Там, в подвале, у нас с незапамятных времён стояли такие железные ящики, которые у нас называли «гробами». Гробы – это были, конечно, никакие не гробы, а экспериментальные средства индивидуальной защиты – капсулы сохранения жизни в первые часы Армагеддона. В них можно было пережить бушующее пламя почти любых ядерных атак. Для кого их делали изначально, непонятно, но в итоге они оказались у нас – в подвале института. Гробы поселились в нашем подвале много лет назад и были наследием ушедшей в учебники истории холодной войны. Зачем их решили сохранить, да ещё и у нас, этого никто не знал, не помнил. Выбросить жалко, а по назначению использовать вроде бы незачем. Артефакт. Вот сейчас эти артефакты и пригодились, когда страна пожелала вернуться к своему прошлому имперскому величию.

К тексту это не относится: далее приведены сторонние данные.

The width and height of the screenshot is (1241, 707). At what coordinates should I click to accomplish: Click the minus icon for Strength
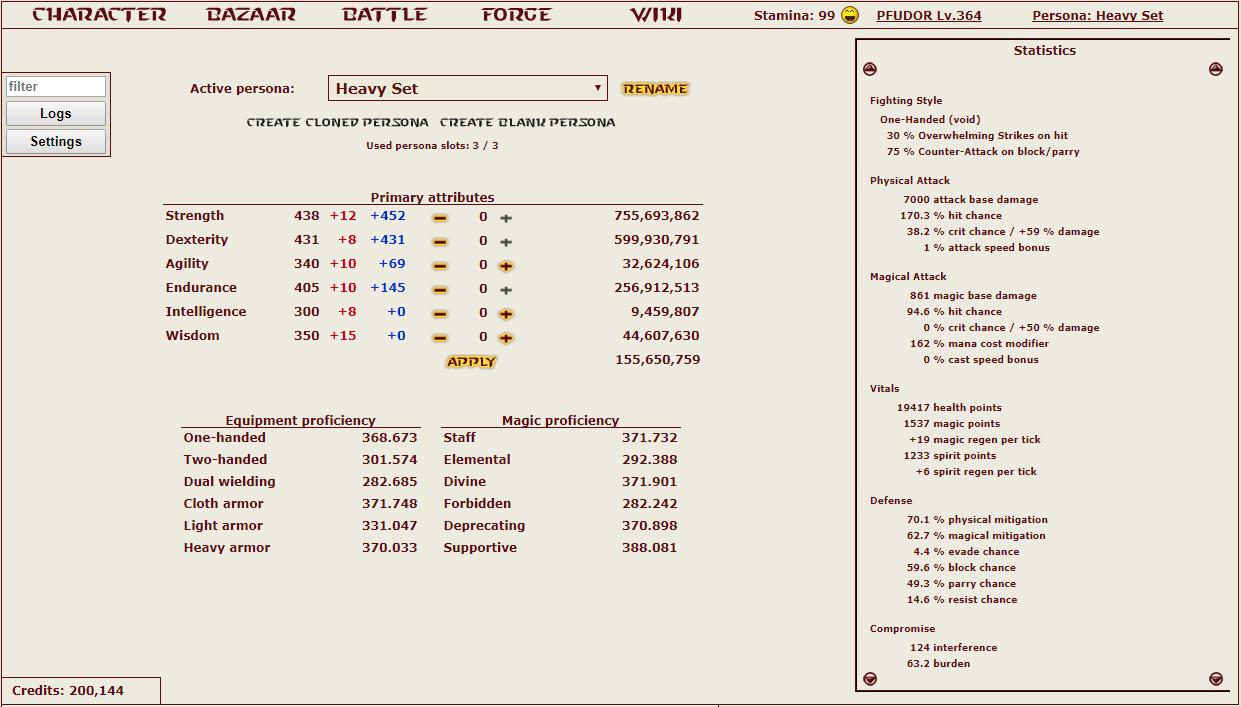[x=440, y=218]

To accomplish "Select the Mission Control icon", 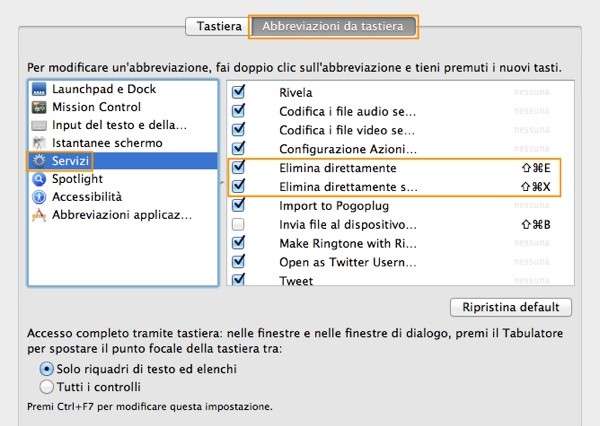I will [39, 107].
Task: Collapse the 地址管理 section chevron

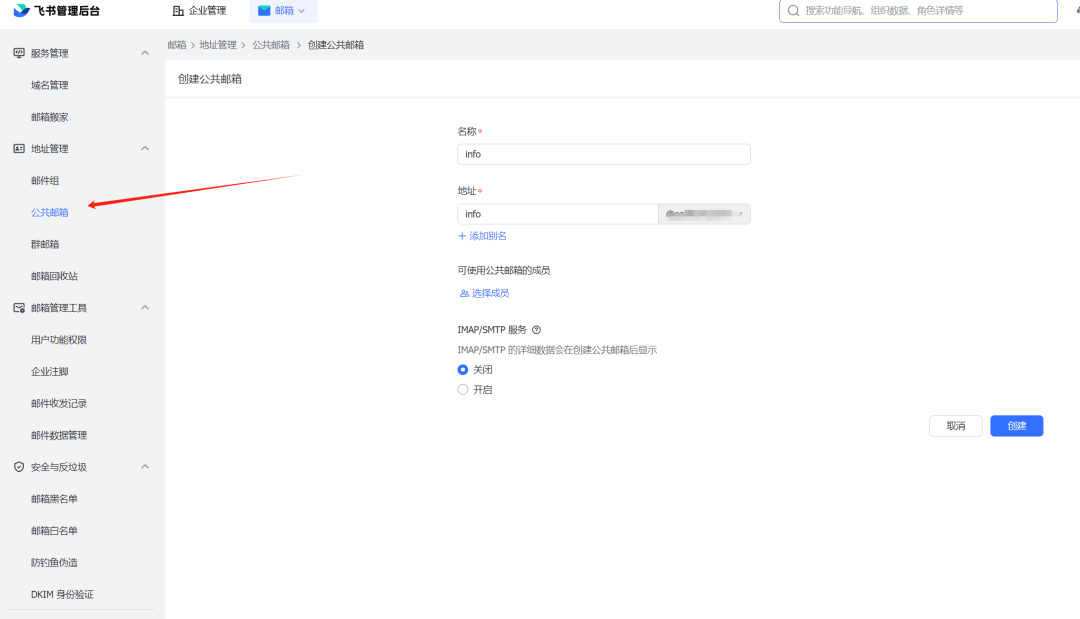Action: [x=145, y=149]
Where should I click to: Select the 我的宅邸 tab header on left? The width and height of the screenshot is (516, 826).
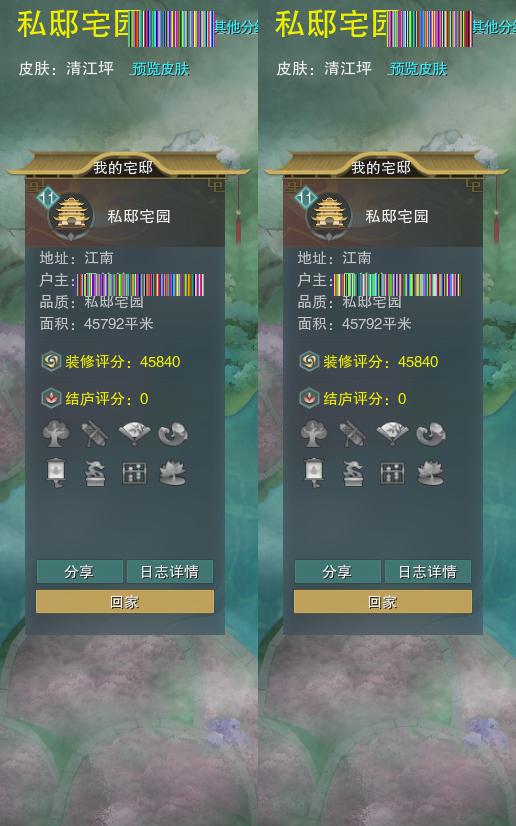pyautogui.click(x=123, y=168)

Гробы дождались своих первых постояльцев.
Всего два десятка ящиков, и мы первые, кто до них добрался – наша лаборатория располагалась очень удобно, от неё было ближе всего к лестнице, ведущей в подвал, – но за нами, по лестнице уже топали десятки ног претендентов на убежище. В нашем институте дураков не держали, соображали сотрудники быстро. Ни слова друг другу не говоря, – а к чему теперь разговоры? – мы выбрали себе гробы, со скрипом открыли крышки… На меня дыхнуло холодной сыростью, затхлостью, а ещё – йодным запахом морского дна. Так, у этого громоздкого агрегата прошлого века должно было быть автономное питание, иначе от него мало толку. Только вот не разрядились бы батареи. Но гробы содержали в порядке, обслуживали регулярно – у нас в этом всегда поддерживали порядок – любое, даже не используемое в работе, оборудование ставили на регулярное профилактическое обслуживание.

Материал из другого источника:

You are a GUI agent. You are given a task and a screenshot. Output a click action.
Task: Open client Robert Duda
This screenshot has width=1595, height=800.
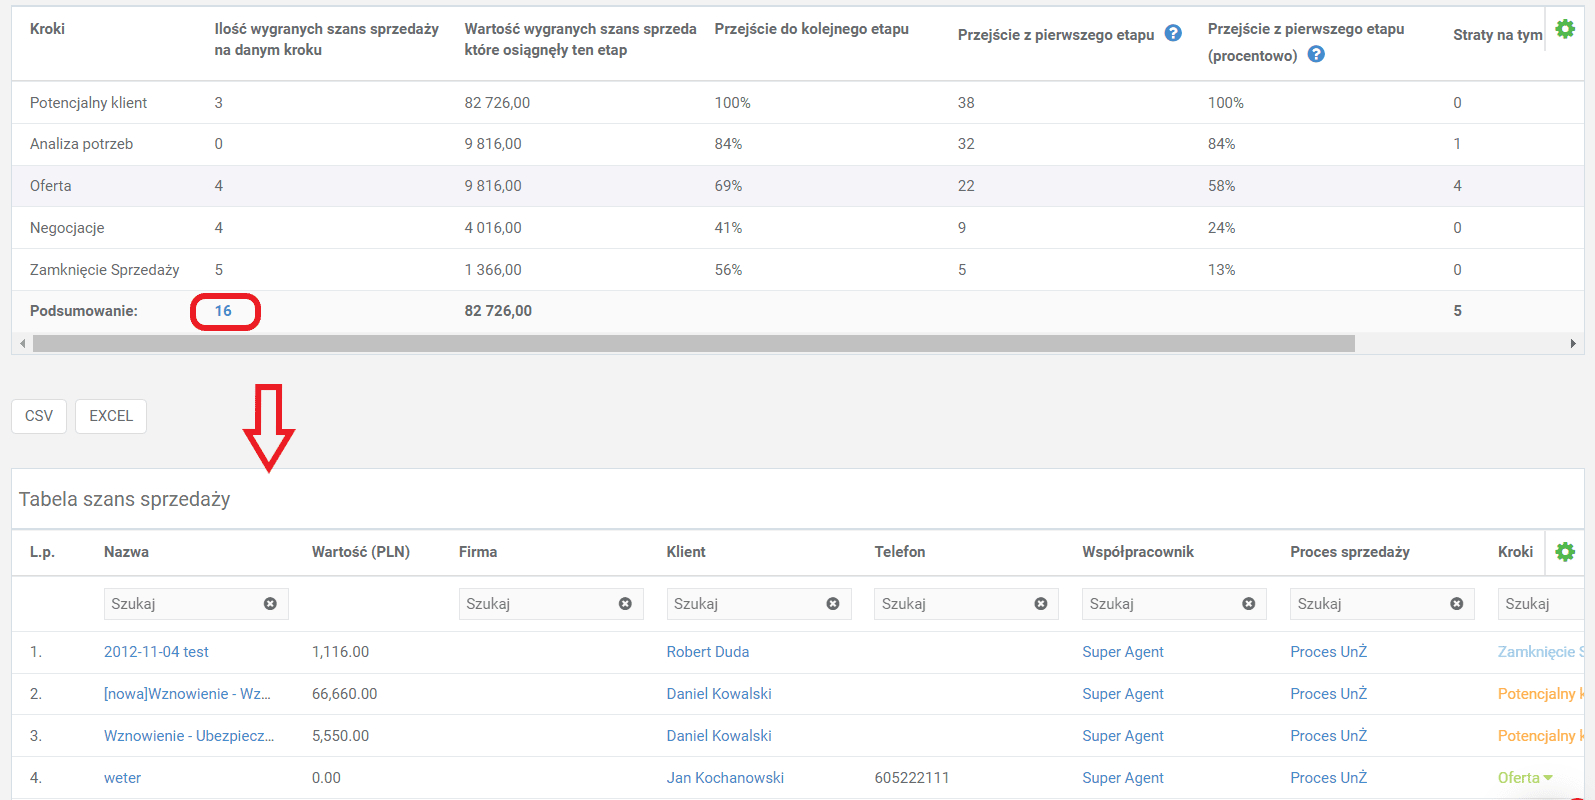coord(707,652)
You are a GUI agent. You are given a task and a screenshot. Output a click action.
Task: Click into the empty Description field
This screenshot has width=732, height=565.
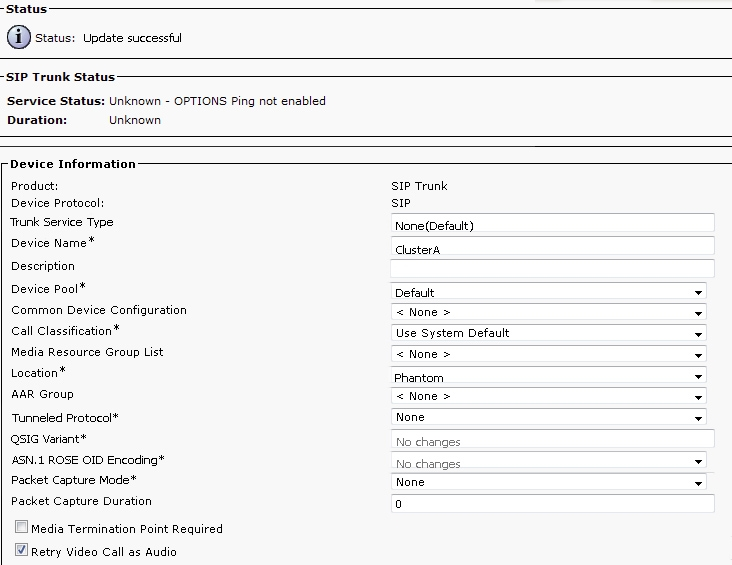tap(552, 268)
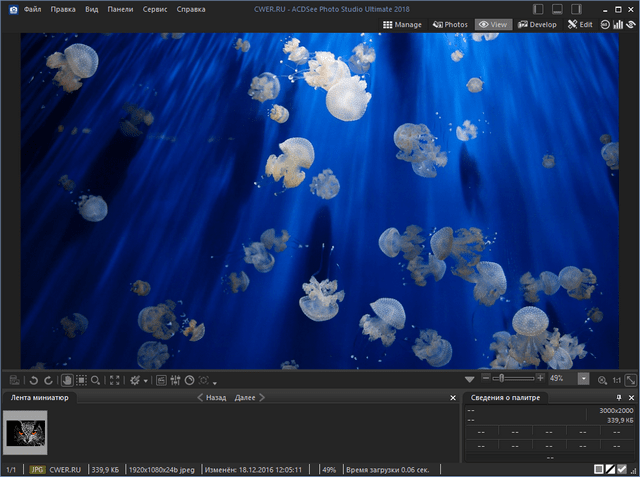This screenshot has height=477, width=640.
Task: Expand the external editors gear dropdown arrow
Action: (148, 381)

Ага, вот тумблер, он включает питание. Я щёлкнул им, и внутренний объём моей тесной железной могилы посветлел. Дрогнув изнутри холодным голубоватым светом, наполнившись глубоким нездешним смыслом, гроб приглашал зайти в него, лечь в него – и обо всём забыть. Я увидел серые, гладкие подушечки, на вид мягкие, выстраивающие ложе, повторяющее очертание человеческого тела. С внутренней стороны крышки зажегся экран, по которому побежали колонки цифр – данные окружающей среды и показатели внутренней – время, температура, объём, радиационный фон, влажность, уровень кислорода и углекислого газа, концентрация различных веществ и соединений. Ок. Я залез в гроб, закрылся. Как только крышка встала на место, подсветка стала мягче, уютней, словно лишнюю резкость света всосали стенки.
Лежать было удобно, даже неприятные запахи, кажется, сбежали на второй план, забились, как клопы, в складки, загнанные системой климат-контроля. Я оказался полностью изолирован от внешнего мира.

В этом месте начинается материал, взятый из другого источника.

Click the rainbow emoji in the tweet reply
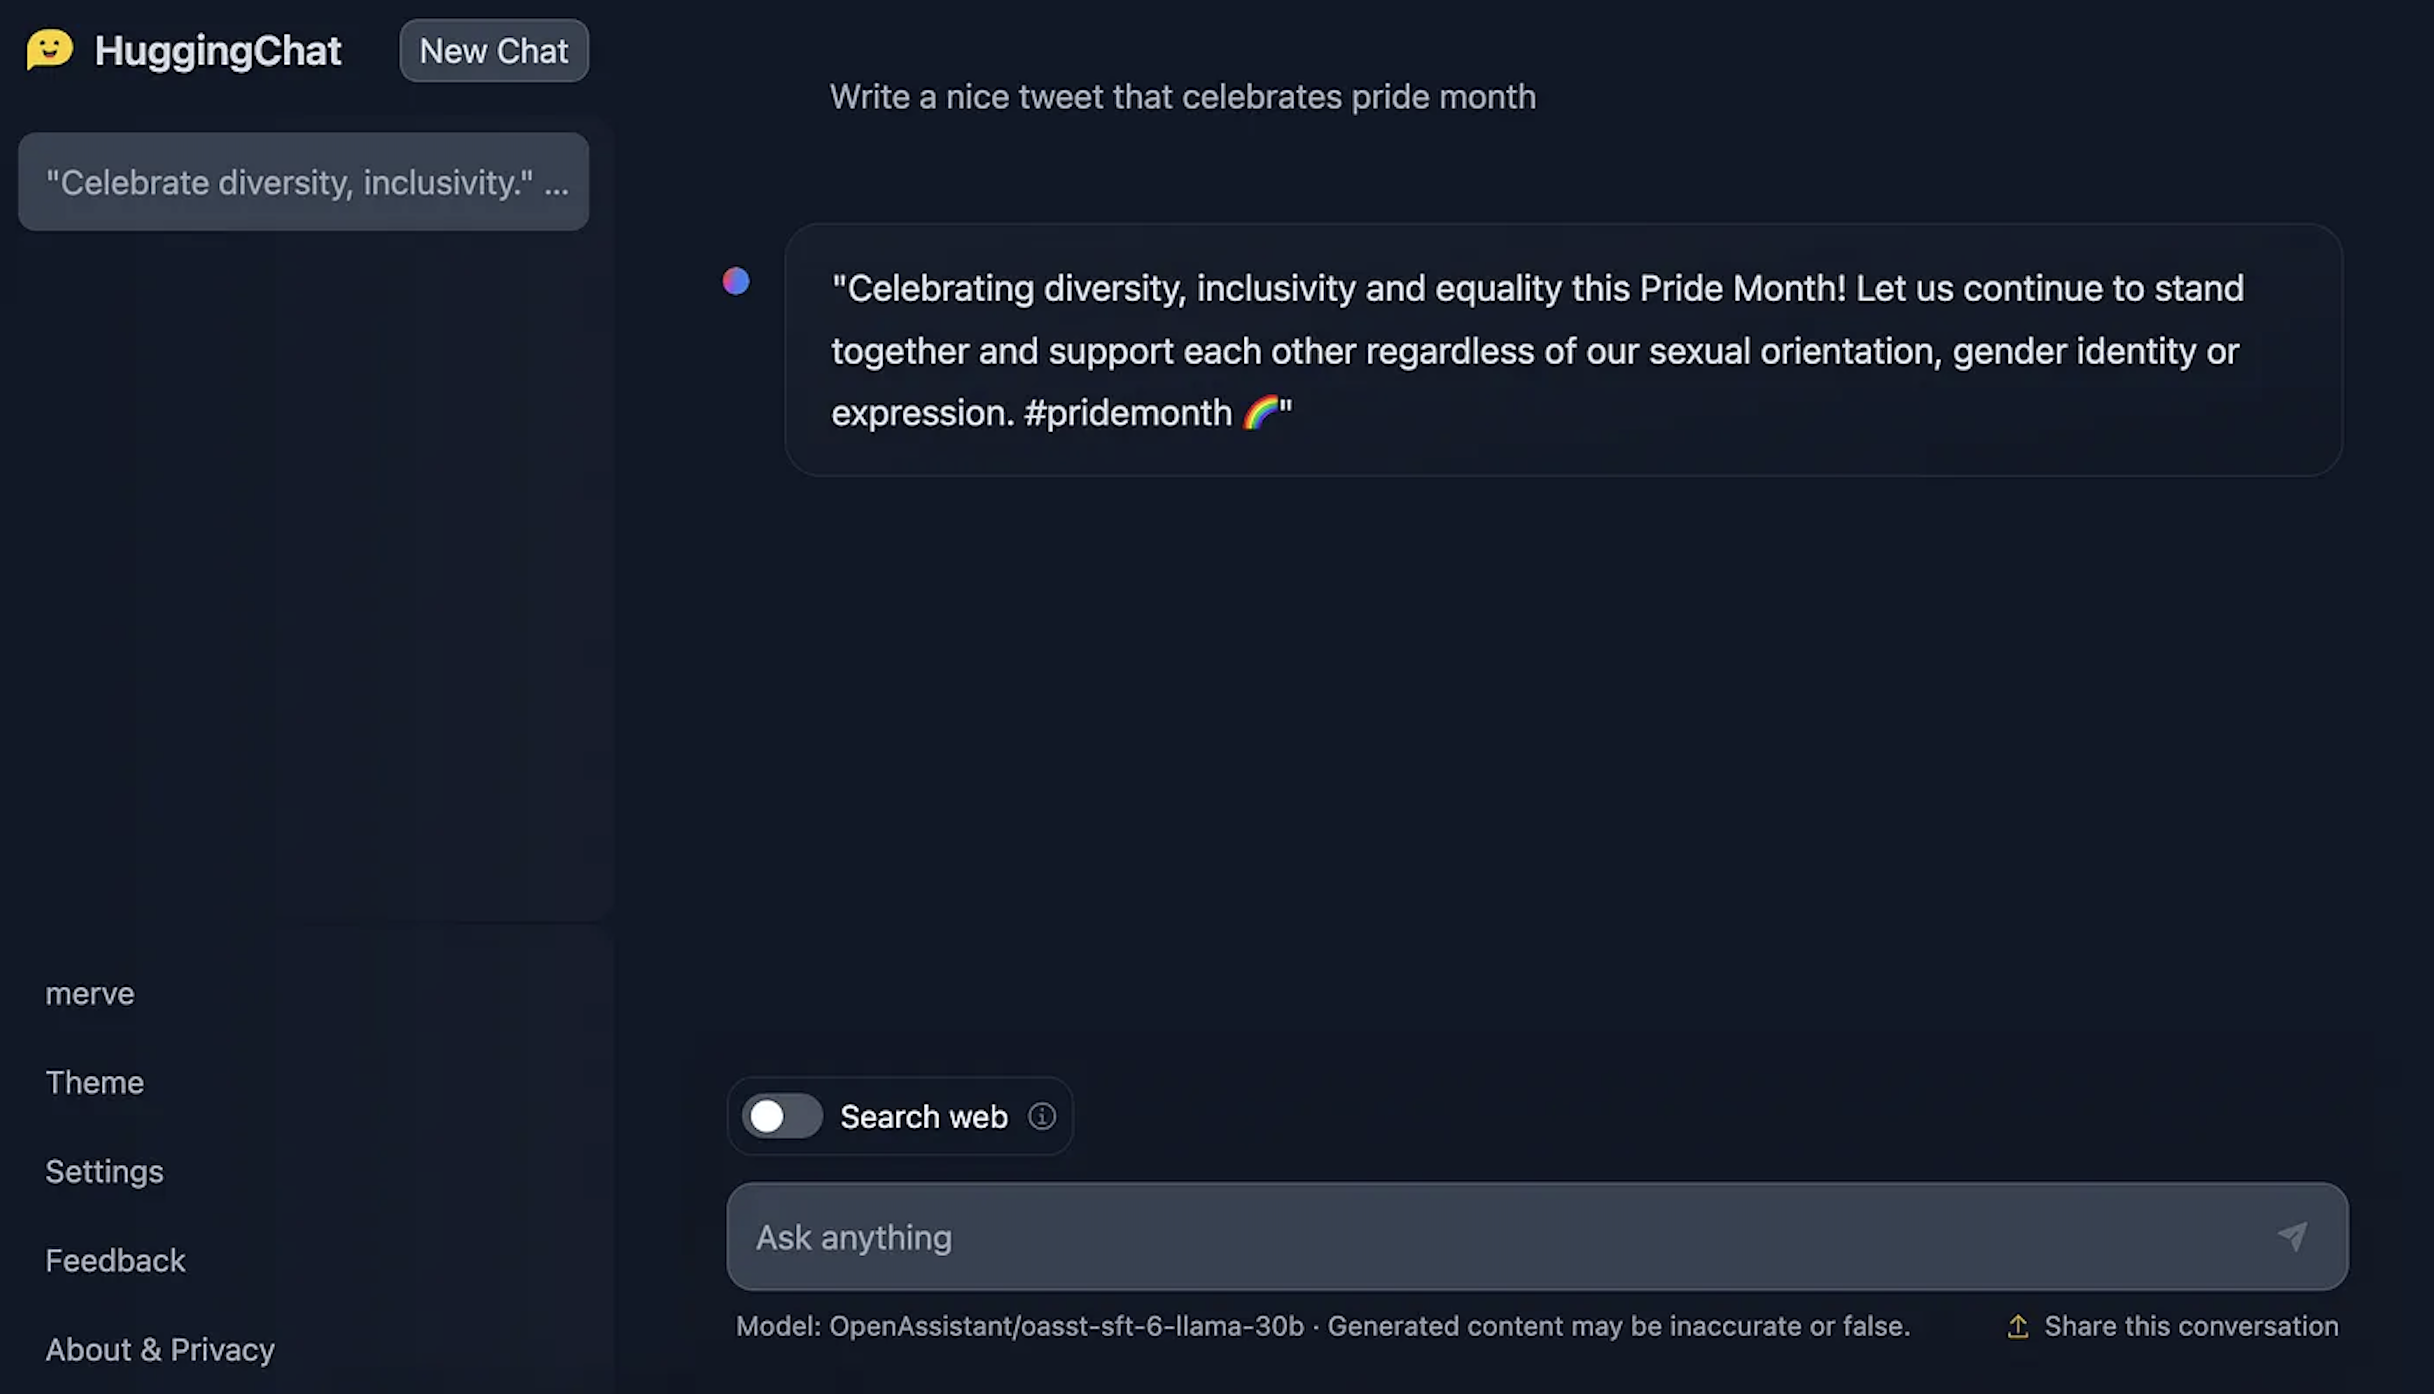2434x1394 pixels. click(x=1262, y=412)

Не знаю точно через какое время – я когда залез, как-то не отметил, нет цифры-то я видел, а вот в мозгу как-то не отложилось ничего, – но, как показалось, очень быстро время стало для меня лакричной жвачкой, киселём, в котором я барахтался, не находя опоры для разума. И вот через десять минут – так мне часы, встроенные в крышку, подсказывали, – а может через десять столетий что-то сдвинулось. Данные по экрану побежали быстрее, заволновались, стали расти, а потом он очень-очень ярко вспыхнул искрой и погас. Одновременно меня перевернуло набок: ну, то есть, не меня, а ящик. Что-то или кто-то чудовищно сильный рывком поднял гроб, повернул и несколько раз подвинул – во всяком случае, у меня создалось такое впечатление, что гроб подбросили, а потом ещё и по крышке ударили, как молотом. Я немного подождал и, почувствовав, что становится трудно дышать, решил выбираться.
Нажал я на продолговатую кнопку-клавишу на крышке с мерцающей надписью «выход», которая должна была мне открыть путь к свободе, но тщетно… Сколько я не жал на кнопку, а потом ни толкал, ни барабанил по крышке кулаками, она не поддавалась. Я оказался замурованным в своём собственном, индивидуальном чудо-убежище. Мысли путались, думать становилось не просто трудно – невозможно. Я чувствовал, как мои глаза пучило, а лёгкие красным драконом распирало и выжигало удушье. Ещё пара вдохов, ещё один, ещё… Шум в ушах, нестерпимая мука, тело скрутили кольца конвульсий, и ко мне идёт обезболивающая, крадущая, благословенная, вечная тьма. Моё спасение, моя капсула-оберег, мой новый дом – мой гроб.